*** DATA SHOWN ***

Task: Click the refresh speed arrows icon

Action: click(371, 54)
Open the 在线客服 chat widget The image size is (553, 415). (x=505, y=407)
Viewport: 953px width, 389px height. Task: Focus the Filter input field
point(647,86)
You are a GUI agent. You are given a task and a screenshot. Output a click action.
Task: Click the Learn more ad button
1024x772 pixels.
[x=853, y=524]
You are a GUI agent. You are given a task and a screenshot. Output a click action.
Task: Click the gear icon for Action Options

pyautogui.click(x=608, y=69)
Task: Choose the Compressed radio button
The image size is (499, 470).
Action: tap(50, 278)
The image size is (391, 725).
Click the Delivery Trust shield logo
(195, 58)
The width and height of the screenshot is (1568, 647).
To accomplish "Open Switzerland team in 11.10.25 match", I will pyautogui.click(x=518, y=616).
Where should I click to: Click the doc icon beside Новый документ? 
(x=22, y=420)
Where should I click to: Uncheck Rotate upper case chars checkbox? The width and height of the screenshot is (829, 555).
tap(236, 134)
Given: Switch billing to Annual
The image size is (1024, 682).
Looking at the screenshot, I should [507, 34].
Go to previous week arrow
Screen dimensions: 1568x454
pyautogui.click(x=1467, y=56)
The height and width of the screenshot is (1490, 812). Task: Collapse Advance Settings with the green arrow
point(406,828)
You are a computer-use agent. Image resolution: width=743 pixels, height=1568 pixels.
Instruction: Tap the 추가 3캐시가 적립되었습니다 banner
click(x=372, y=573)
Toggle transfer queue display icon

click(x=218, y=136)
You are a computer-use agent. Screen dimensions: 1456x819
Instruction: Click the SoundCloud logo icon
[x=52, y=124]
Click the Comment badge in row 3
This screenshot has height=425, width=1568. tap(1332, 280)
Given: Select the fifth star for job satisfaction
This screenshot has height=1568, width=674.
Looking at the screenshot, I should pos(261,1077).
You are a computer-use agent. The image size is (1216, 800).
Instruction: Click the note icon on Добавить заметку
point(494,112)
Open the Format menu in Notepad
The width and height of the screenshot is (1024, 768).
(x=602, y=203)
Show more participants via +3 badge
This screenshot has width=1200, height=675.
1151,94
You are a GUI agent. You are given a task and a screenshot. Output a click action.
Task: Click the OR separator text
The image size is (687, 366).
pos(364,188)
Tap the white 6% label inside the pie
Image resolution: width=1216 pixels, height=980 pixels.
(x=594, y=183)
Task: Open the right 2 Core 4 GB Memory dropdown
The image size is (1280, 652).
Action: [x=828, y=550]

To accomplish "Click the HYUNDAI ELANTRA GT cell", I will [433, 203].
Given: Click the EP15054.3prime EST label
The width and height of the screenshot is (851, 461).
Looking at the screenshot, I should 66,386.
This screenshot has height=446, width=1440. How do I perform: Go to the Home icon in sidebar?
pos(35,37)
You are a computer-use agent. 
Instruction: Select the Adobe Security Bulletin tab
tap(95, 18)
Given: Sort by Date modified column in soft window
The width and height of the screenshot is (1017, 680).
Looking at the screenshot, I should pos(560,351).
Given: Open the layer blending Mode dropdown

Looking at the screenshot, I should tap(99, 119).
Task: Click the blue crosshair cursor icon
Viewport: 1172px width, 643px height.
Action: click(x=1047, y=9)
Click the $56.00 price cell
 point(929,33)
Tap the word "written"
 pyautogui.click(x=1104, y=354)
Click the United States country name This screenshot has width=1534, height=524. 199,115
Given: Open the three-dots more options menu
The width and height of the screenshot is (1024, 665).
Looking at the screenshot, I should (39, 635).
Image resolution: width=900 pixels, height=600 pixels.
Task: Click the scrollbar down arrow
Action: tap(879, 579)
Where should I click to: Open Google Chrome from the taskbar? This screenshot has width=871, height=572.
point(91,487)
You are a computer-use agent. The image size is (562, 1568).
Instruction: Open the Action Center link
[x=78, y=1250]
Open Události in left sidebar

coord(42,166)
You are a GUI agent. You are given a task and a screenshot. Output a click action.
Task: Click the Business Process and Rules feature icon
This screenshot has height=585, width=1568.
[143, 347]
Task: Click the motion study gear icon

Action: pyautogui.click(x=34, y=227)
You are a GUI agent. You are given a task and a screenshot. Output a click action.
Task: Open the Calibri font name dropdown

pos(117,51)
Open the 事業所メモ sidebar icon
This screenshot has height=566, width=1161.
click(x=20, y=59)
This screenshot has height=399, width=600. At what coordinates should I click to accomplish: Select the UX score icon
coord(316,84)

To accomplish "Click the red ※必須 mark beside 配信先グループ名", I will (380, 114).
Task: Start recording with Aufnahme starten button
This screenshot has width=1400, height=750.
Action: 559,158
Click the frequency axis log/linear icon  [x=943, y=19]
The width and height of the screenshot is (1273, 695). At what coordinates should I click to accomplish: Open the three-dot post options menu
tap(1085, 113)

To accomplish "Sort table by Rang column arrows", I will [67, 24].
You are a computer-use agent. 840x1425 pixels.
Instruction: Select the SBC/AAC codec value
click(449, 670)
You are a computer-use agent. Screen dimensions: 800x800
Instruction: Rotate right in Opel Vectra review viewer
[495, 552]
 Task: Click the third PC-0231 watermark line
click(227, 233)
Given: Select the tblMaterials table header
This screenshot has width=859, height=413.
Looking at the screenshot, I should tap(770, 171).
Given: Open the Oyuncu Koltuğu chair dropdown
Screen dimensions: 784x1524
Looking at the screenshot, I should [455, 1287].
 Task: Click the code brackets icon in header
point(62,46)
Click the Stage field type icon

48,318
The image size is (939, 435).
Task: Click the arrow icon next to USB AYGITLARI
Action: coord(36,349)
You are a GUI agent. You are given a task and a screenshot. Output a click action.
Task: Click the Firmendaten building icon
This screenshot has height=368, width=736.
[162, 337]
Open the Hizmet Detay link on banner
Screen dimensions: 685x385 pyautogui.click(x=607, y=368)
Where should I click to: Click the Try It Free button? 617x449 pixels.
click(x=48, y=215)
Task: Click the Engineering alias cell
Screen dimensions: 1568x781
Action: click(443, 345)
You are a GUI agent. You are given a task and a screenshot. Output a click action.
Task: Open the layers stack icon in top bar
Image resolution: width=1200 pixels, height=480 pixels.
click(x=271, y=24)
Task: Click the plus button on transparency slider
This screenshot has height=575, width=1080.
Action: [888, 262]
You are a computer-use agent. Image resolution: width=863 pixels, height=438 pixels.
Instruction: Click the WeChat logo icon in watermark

*** End of DATA SHOWN ***

= TASK DIRECTIONS =
Send back all of the entries exactly, with nothing missing.

= SOLUTION TO THE EXERCISE =
Task: Click the refresh speed arrows icon

Action: click(371, 54)
Open the 在线客服 chat widget The image size is (553, 415). (x=505, y=407)
Viewport: 953px width, 389px height. Task: Focus the Filter input field
point(647,86)
You are a GUI agent. You are given a task and a screenshot. Output a click action.
Task: Click the Learn more ad button
1024x772 pixels.
[x=853, y=524]
You are a GUI agent. You are given a task and a screenshot. Output a click action.
Task: Click the gear icon for Action Options

pyautogui.click(x=608, y=69)
Task: Choose the Compressed radio button
The image size is (499, 470).
Action: tap(50, 278)
The image size is (391, 725).
Click the Delivery Trust shield logo
(195, 58)
The width and height of the screenshot is (1568, 647).
To accomplish "Open Switzerland team in 11.10.25 match", I will pyautogui.click(x=518, y=616).
Where should I click to: Click the doc icon beside Новый документ? 
(x=22, y=420)
Where should I click to: Uncheck Rotate upper case chars checkbox? The width and height of the screenshot is (829, 555).
tap(236, 134)
Given: Switch billing to Annual
The image size is (1024, 682).
Looking at the screenshot, I should [507, 34].
Go to previous week arrow
Screen dimensions: 1568x454
pyautogui.click(x=1467, y=56)
The height and width of the screenshot is (1490, 812). Task: Collapse Advance Settings with the green arrow
point(406,828)
You are a computer-use agent. Image resolution: width=743 pixels, height=1568 pixels.
Instruction: Tap the 추가 3캐시가 적립되었습니다 banner
click(x=372, y=573)
Toggle transfer queue display icon

click(x=218, y=136)
You are a computer-use agent. Screen dimensions: 1456x819
Instruction: Click the SoundCloud logo icon
[x=52, y=124]
Click the Comment badge in row 3
This screenshot has height=425, width=1568. tap(1332, 280)
Given: Select the fifth star for job satisfaction
This screenshot has height=1568, width=674.
Looking at the screenshot, I should pos(261,1077).
You are a computer-use agent. The image size is (1216, 800).
Instruction: Click the note icon on Добавить заметку
point(494,112)
Open the Format menu in Notepad
The width and height of the screenshot is (1024, 768).
(x=602, y=203)
Show more participants via +3 badge
This screenshot has width=1200, height=675.
1151,94
You are a GUI agent. You are given a task and a screenshot. Output a click action.
Task: Click the OR separator text
The image size is (687, 366).
pos(364,188)
Tap the white 6% label inside the pie
Image resolution: width=1216 pixels, height=980 pixels.
(x=594, y=183)
Task: Open the right 2 Core 4 GB Memory dropdown
The image size is (1280, 652).
Action: [x=828, y=550]

To accomplish "Click the HYUNDAI ELANTRA GT cell", I will [433, 203].
Given: Click the EP15054.3prime EST label
The width and height of the screenshot is (851, 461).
Looking at the screenshot, I should 66,386.
This screenshot has height=446, width=1440. How do I perform: Go to the Home icon in sidebar?
pos(35,37)
You are a computer-use agent. 
Instruction: Select the Adobe Security Bulletin tab
tap(95, 18)
Given: Sort by Date modified column in soft window
The width and height of the screenshot is (1017, 680).
Looking at the screenshot, I should pos(560,351).
Given: Open the layer blending Mode dropdown

Looking at the screenshot, I should tap(99, 119).
Task: Click the blue crosshair cursor icon
Viewport: 1172px width, 643px height.
Action: click(x=1047, y=9)
Click the $56.00 price cell
 point(929,33)
Tap the word "written"
 pyautogui.click(x=1104, y=354)
Click the United States country name This screenshot has width=1534, height=524. 199,115
Given: Open the three-dots more options menu
The width and height of the screenshot is (1024, 665).
Looking at the screenshot, I should (39, 635).
Image resolution: width=900 pixels, height=600 pixels.
Task: Click the scrollbar down arrow
Action: tap(879, 579)
Where should I click to: Open Google Chrome from the taskbar? This screenshot has width=871, height=572.
point(91,487)
You are a computer-use agent. The image size is (562, 1568).
Instruction: Open the Action Center link
[x=78, y=1250]
Open Události in left sidebar

coord(42,166)
You are a GUI agent. You are given a task and a screenshot. Output a click action.
Task: Click the Business Process and Rules feature icon
This screenshot has height=585, width=1568.
[143, 347]
Task: Click the motion study gear icon

Action: pyautogui.click(x=34, y=227)
You are a GUI agent. You are given a task and a screenshot. Output a click action.
Task: Open the Calibri font name dropdown

pos(117,51)
Open the 事業所メモ sidebar icon
This screenshot has height=566, width=1161.
click(x=20, y=59)
This screenshot has height=399, width=600. At what coordinates should I click to accomplish: Select the UX score icon
coord(316,84)

To accomplish "Click the red ※必須 mark beside 配信先グループ名", I will (380, 114).
Task: Start recording with Aufnahme starten button
This screenshot has width=1400, height=750.
Action: 559,158
Click the frequency axis log/linear icon  [x=943, y=19]
The width and height of the screenshot is (1273, 695). At what coordinates should I click to accomplish: Open the three-dot post options menu
tap(1085, 113)

To accomplish "Sort table by Rang column arrows", I will [67, 24].
You are a computer-use agent. 840x1425 pixels.
Instruction: Select the SBC/AAC codec value
click(449, 670)
You are a computer-use agent. Screen dimensions: 800x800
Instruction: Rotate right in Opel Vectra review viewer
[495, 552]
 Task: Click the third PC-0231 watermark line
click(227, 233)
Given: Select the tblMaterials table header
This screenshot has width=859, height=413.
Looking at the screenshot, I should tap(770, 171).
Given: Open the Oyuncu Koltuğu chair dropdown
Screen dimensions: 784x1524
Looking at the screenshot, I should [455, 1287].
 Task: Click the code brackets icon in header
point(62,46)
Click the Stage field type icon

48,318
The image size is (939, 435).
Task: Click the arrow icon next to USB AYGITLARI
Action: coord(36,349)
You are a GUI agent. You are given a task and a screenshot. Output a click action.
Task: Click the Firmendaten building icon
This screenshot has height=368, width=736.
[162, 337]
Open the Hizmet Detay link on banner
Screen dimensions: 685x385 pyautogui.click(x=607, y=368)
Where should I click to: Click the Try It Free button? 617x449 pixels.
click(x=48, y=215)
Task: Click the Engineering alias cell
Screen dimensions: 1568x781
Action: click(443, 345)
You are a GUI agent. You are given a task and a screenshot. Output a click action.
Task: Open the layers stack icon in top bar
Image resolution: width=1200 pixels, height=480 pixels.
click(x=271, y=24)
Task: Click the plus button on transparency slider
This screenshot has height=575, width=1080.
Action: [888, 262]
You are a computer-use agent. Image resolution: width=863 pixels, height=438 pixels.
Instruction: Click the WeChat logo icon in watermark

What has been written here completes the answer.